Delphine Soulas (1982)  a fait ses études à Rennes (lycée Descartes, lycée Châteaubriand, IEP de Rennes) puis a suivi le cours de journalisme de l’IEP de Paris de 2005 à 2007, avec un semestre à l'école de journalisme de l'université du Missouri. Elle a travaillé pour le Washington Times pendant ses études, et depuis 2007, à Presse-News, et TF1 news ; elle est actuellement journaliste à Stratégies. Source : profils Viadéo et Copains d'avant.

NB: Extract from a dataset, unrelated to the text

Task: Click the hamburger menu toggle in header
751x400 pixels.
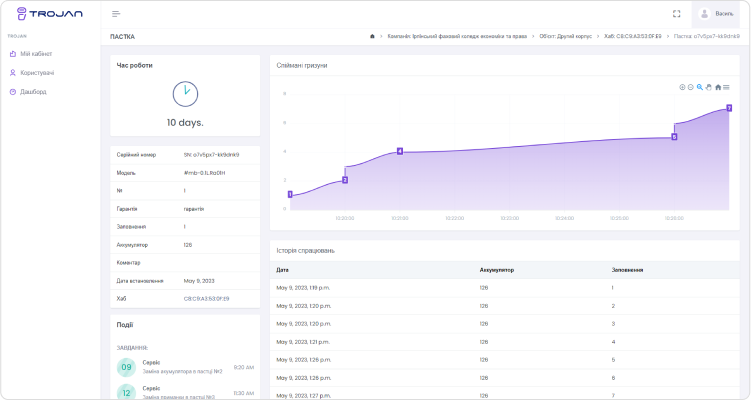Action: pyautogui.click(x=116, y=14)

Outre sa participation à LRW, elle a écrit un livre sur Facebook : 

Olivier Levard, Delphine Soulas, Facebook, mes amis, mes amours, des emmerdes ! La vérité sur les réseaux sociaux, Paris, Michalon éd., 2010, 190 p. [ISBN 978-2-84186-517-8]

 

Tassilo von Droste zu Hülshoff est issu d'une famille allemande de Westphalie. La requête de son nom sur Google renvoie, outre l'ouvrage LRW, à un article de Die Zeit de 2007 et à plusieurs pages du guide Le Petit Futé (listes de membres de l'équipe). Source : Google Search.

 

Présentation générale

 

Bien qu’il tienne largement compte du point de vue hostile exprimé dans la préface, l'ouvrage s’en sépare sur un point essentiel. On retrouve les critiques du système wiki (erreurs, hoax, intrusions suspectes, etc.), mais de la formule : « puisque Wikipédia existe, il faut faire avec… », les auteurs tirent des conclusions différentes : tandis que Pierre Assouline refuse toute compromission, ils envisagent de façon nettement favorable les possibilités d’un « usage intelligent » de l’encyclopédie, s’appuyant sur un exemple concret (l’expérience de Jean-Noël Lafargue), perspective que Pierre Assouline récuse explicitement dans sa préface (p. 23). 

 

Un autre aspect notable du livre est son écriture : le style est généralement pâteux, donnant l’impression que les mêmes idées aurait pu être exprimées beaucoup plus simplement ; il est aussi agrémenté d’un nombre assez élevé d’impropriétés, voire de fautes de français, un peu surprenantes de la part d’étudiants de cinquième année après le baccalauréat (cf. ma page de blog : Pierre Assouline juré du Goncourt)

 

Le travail consiste essentiellement, outre l’utilisation d’une documentation de base sur le sujet (articles de presse ou Internet dont les références sont fournies en notes de bas de page)

*d’une part en une étude portant sur l’enquête publiée par la revue Nature comparant la Wikipédia anglaise et l’Encyclopedia Britannica ;

*d’autre part en entretiens avec divers témoins : responsables de Wikipédia, utilisateurs de Wikipédia, responsables d’encyclopédies autres que Wikipédia, universitaires et spécialistes, etc.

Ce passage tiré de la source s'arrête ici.